[Source material Boundary: Start]
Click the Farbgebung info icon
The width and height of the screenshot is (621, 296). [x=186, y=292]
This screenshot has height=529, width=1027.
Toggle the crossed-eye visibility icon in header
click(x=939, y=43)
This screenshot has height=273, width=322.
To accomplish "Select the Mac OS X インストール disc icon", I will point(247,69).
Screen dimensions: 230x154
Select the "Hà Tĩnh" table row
[Source material Boundary: End]
Please transcribe the entries above exactly as written.

Task answer »
Click the Farbgebung info icon
The width and height of the screenshot is (621, 296). [x=186, y=292]
This screenshot has height=529, width=1027.
Toggle the crossed-eye visibility icon in header
click(x=939, y=43)
This screenshot has height=273, width=322.
To accomplish "Select the Mac OS X インストール disc icon", I will point(247,69).
Screen dimensions: 230x154
Select the "Hà Tĩnh" table row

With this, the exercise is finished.